- **Passage shown**:

□ □ □ □ □

Building a Shelter in Snowfall
Okay, the higher parts of America have already experienced a little white stuff already this season. The rest of us are on schedule for the usual treatment. If you’re caught out in it, especially if you up north somewhere, then you had better be ready to dig in, ride it out, and survive. Doing it right can be the difference between hiking away the next morning or freezing to death overnight.
To help keep you alive out in the snowy woods, the Swedwoods Channel on YouTube created another grand survival video that must be watched to be appreciated. Here’s what you find when you do view the critical lesson:
All pics from Swedwoods video.
The Woods Are Deadly, Cold, and Deep
God gave us the splendor of the forests and the great outdoors. The aptly named Robert FROST gave us the memorable poetry celebrating the potentially-distracting trek through the trees. And Old Man Winter can easily give us a life or death emergency, in the woods, should we linger too long and too close to the wrong weather front.
Today’s video makes some assumptions: You’re in the wild. You’re caught out in a blizzard or other sub-freezing environment without hope of returning to safety before dawn. You have no sleeping bag. (You made a regular mess of this outing, didn’t you?) You have to make a hasty shelter or become one with the ice and snow – maybe without even leaving a note about your Hawking gun like that iceblock dude in Jeremiah Johnson.
Here’s how to escape death in relative comfort.
Pick a Spot
And, don’t be too picky about it. Here, the bold Swed found a partially-uprooted stand of trees. This is nature’s inadvertent natural cave, shelter above and behind you. Make use of what you find. Fear not(!) the creepy-crawlies – they’re dead or frozen solid – just like you’ll be if you don’t act fast and intelligently.
Looking around the forest landscape, or any landscape really, one will find a host of potential shelter locations. It could be a literal ground cave, a natural depression, a gully, a sturdy fallen tree, or just a combination of materials you assemble yourself. The first step is to find it, whatever it is.
Make Your Bed!
See, I just saved you the hassle of reading an entire Jordan Peterson book!
Line the floor of your fallen-tree cave with evergreen branches and soft, green needles. This will be where you sleep the night away. The material provides a (minor) level of cushioned comfort as well as a little insulation from the frozen ground.

□ □ □ □ □

- **Provided information**:
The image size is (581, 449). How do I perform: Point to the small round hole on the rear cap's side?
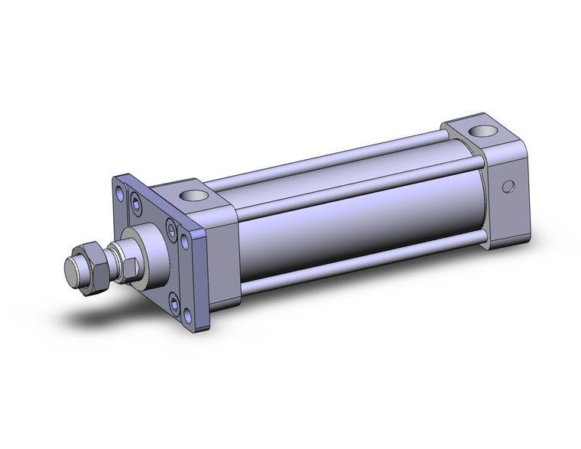tap(505, 186)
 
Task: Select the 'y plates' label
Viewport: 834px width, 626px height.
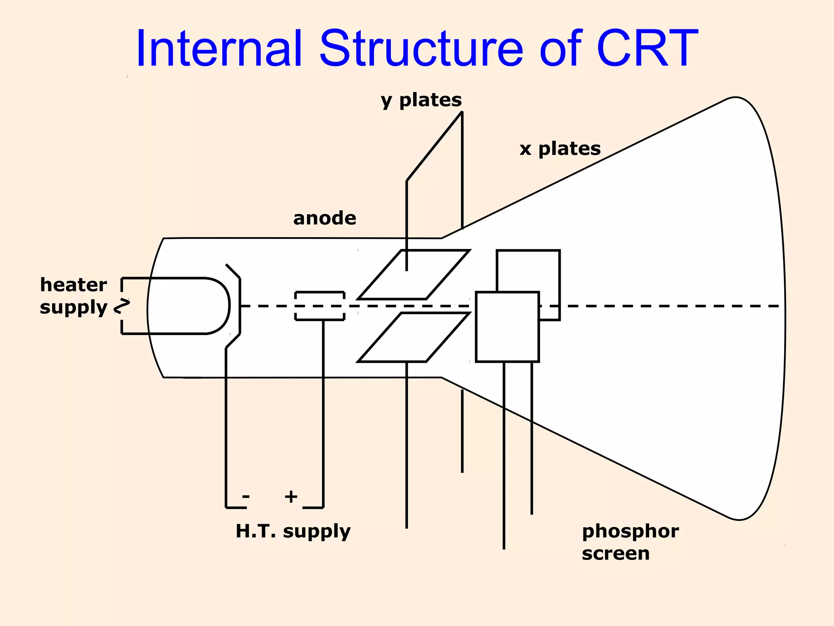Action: point(421,100)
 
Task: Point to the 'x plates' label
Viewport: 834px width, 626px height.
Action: point(560,149)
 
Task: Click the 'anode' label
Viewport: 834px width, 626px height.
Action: point(325,218)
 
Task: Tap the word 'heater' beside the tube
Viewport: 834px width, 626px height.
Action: point(73,285)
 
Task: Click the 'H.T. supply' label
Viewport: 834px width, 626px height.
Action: point(293,531)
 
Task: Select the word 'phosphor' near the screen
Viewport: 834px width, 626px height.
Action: point(630,531)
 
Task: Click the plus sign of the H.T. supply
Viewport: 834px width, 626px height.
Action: point(291,497)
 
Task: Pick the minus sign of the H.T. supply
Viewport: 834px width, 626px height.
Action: point(246,497)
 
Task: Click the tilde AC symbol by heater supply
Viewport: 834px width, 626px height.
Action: point(122,306)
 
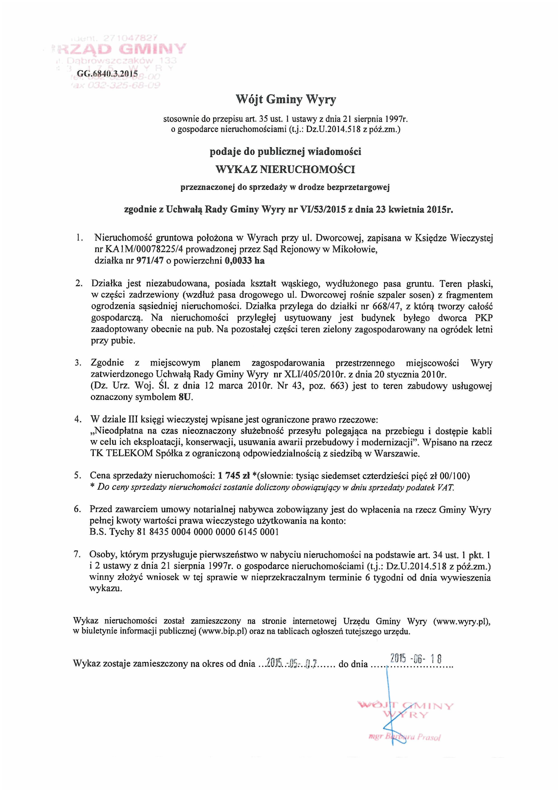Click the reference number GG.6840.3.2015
(107, 73)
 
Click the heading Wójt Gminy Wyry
(286, 100)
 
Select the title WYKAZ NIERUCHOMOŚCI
(285, 170)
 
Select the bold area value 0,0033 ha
(244, 261)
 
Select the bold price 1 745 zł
(233, 476)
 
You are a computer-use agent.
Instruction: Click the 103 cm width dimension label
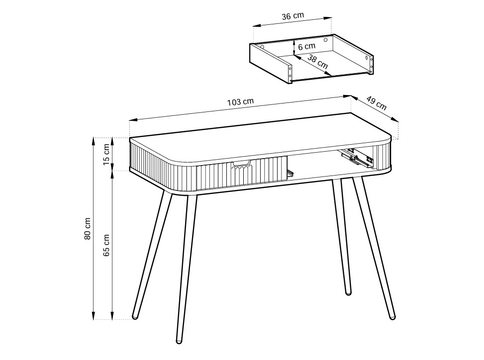tap(240, 101)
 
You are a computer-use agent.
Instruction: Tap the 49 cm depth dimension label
tap(377, 103)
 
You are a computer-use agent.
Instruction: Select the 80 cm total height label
tap(88, 229)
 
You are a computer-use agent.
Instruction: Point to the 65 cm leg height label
tap(106, 245)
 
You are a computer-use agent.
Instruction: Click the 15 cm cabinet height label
tap(106, 154)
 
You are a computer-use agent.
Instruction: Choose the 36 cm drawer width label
tap(293, 16)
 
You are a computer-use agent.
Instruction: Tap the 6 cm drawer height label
tap(307, 47)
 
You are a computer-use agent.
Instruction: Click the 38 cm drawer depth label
tap(318, 61)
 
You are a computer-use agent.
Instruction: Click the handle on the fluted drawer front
tap(241, 163)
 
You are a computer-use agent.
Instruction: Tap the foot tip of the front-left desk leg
tap(179, 341)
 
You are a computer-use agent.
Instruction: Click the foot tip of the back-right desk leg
tap(348, 293)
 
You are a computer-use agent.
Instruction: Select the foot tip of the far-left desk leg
tap(135, 317)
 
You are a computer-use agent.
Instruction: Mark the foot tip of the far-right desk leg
tap(392, 317)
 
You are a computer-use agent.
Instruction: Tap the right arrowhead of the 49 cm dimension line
tap(395, 120)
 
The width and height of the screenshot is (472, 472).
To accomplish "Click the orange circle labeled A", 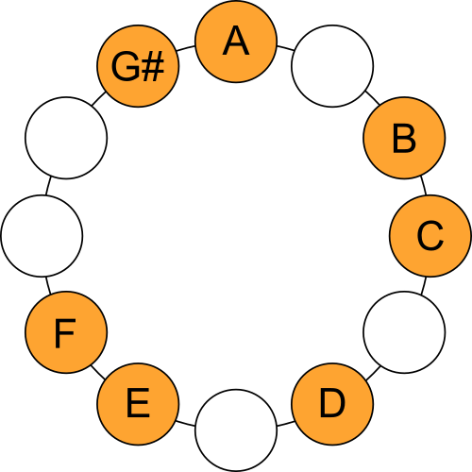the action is click(x=236, y=42).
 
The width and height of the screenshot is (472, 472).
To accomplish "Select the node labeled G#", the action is click(x=138, y=66).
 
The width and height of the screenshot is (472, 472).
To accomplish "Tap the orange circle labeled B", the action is click(x=404, y=138).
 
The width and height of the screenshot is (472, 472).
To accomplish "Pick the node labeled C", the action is click(x=430, y=236).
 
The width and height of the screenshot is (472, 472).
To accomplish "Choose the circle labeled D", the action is click(x=332, y=404).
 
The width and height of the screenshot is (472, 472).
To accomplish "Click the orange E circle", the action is click(x=138, y=404).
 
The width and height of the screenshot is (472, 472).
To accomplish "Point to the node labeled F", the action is click(x=66, y=332).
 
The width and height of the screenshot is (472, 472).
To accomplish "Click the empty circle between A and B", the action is click(x=332, y=66).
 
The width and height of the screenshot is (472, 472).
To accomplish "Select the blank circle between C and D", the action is click(x=404, y=332).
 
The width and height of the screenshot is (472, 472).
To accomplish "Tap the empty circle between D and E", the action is click(x=236, y=430).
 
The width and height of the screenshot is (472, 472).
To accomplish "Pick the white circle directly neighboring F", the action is click(x=42, y=236).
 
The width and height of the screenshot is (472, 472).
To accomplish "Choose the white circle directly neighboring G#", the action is click(x=66, y=138).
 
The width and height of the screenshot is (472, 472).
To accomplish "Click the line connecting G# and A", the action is click(x=186, y=48).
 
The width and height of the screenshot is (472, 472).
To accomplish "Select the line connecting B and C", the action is click(x=424, y=186).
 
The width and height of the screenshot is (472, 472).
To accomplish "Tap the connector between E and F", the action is click(x=98, y=373).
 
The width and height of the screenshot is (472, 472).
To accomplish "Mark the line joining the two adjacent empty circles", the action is click(x=48, y=186).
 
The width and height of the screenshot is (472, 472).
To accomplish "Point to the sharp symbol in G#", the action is click(x=153, y=67).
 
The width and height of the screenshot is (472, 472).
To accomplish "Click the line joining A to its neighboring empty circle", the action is click(x=285, y=48).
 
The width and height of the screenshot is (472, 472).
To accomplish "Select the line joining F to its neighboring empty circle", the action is click(x=48, y=285).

□ □ □ □ □

- **Tasks for this exercise**:
1. In the snow shelter article, what does it say to line the floor of the fallen-tree cave with?
2. Carry on the snow shelter article from the point where it stops.
The entries above aren't needed for what comes next.

- **Exercise results**:
1. Evergreen branches and soft, green needles.

2.
Light A Fire!
Go ahead and do it sooner than later. There are several reasons to do so. But first, pay attention to the details Mr. Swed goes into preparing his fire. Strike it the old-fashioned way, having the kindling ready to receive the spark!
Why fire it up this early? One, you might want the added warmth then and there, even as you rough out the camp. There’s the benefit of added light from the flames as the sun fails; it’s harder to work in the dark. You might be tired when you’re done; setting the fire now gets it out of the way (remember to feed it while you work). And, the fire will scare off the Big Bad Wolf, surely lurking around waiting to eat you. KIDDING – you are the apex predator, don’t forget that.
Have A Snack
You’ll need your strength, so go ahead and cook something up. You already have the campfire burning, so use it (another benefit of an early fire!).
Yes, you can prepare the meal right on the evergreen branch bed. It’s antiseptic because of the surrounding cold, and you’re going to char it anyway. And, for God’s sake, if you forgot your sleeping bag and ECG, then at least remember the hot sauce!
Home Shelter Home
There’s much more. With something over your head, insulation under your back, and a roaring fire, partly shielded from the wind, you’re essentially set.
Of course, more details are available, including expanded cooking options and forest-made furniture.
This video is over half an hour-long, which, in prepper years, makes it a Ph.D. dissertation-worthy endeavor. It’s one that could save your life. And it is well worth the watching!
Watch the Video!
Swedwoods / YouTube.
Click and give it a “thumbs up.”
Also, remember to visit Swedwoods on YouTube. Find videos on everything outdoors – from ice survival to bushcraft hamburgers! The stout Swed films alone and does not give guided tours. Like, share, and subscribe if you appreciate what you see.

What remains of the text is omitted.